"Strange," Brownell was muttering. He stared back the way they had come. Only a few yards behind them was the twilight zone! It was sharply defined, gray and misty, reaching sheerly up. Yet they stood in bluish daylight which extended ahead of them to the sharp, downward curve of the horizon.

Brownell walked slowly back to the twilight zone, gingerly testing the gravity. He entered the zone—and fell flat to the ground! Janus leaped to him, dragged him back.

"Did you ever see such a thing?" Brownell exclaimed as he rose. "Not only is there a sharp division of light and dark, but half the planet is terrifically heavy while the other half is normal. It defies all laws as we have known them."

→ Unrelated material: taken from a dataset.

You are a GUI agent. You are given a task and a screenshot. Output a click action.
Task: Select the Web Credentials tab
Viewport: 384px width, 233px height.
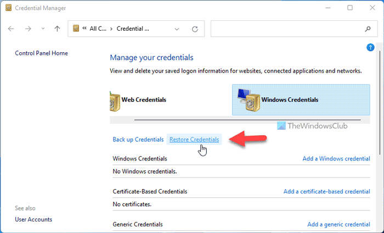tap(140, 100)
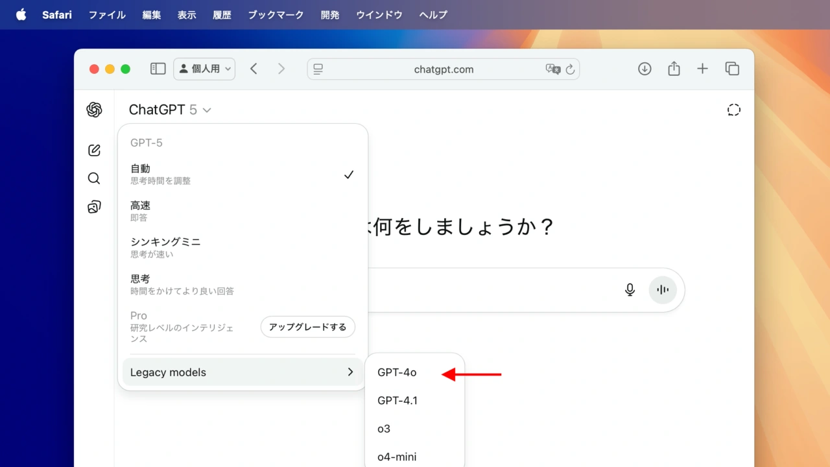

Janus was peering intently into that grayness—toward the edge of the forest a hundred yards away. Suddenly he gripped the Professor's arm. His voice came a little hysterically.

"I wasn't dreaming, then. I see it! There it is—the thing that grabbed our ship! Don't move, you men, because I swear—it's watching us!"

Gradually they made it out, as they stared in the direction of Janus' gaze. It was a huge bulking shape that towered above the tallest trees. A roughly round, metallic body that rested on four jointed metal legs. Metal arms, too, dangled at its side.

"A robot!" came in a whisper from Dethman's lips. "A metal robot, but good Lord—look at the size of it!"

They were looking. Fifty feet above the ground they could make out its head, semi-spherical—and there were two eyes glowing with a greenish light, eyes that must have been large as dinner plates! It stood quite motionless in the gloom near the forest, watching them.

"That's the thing that towed us here?" Brownell whispered.

"Yes! I just got a bare glimpse of it."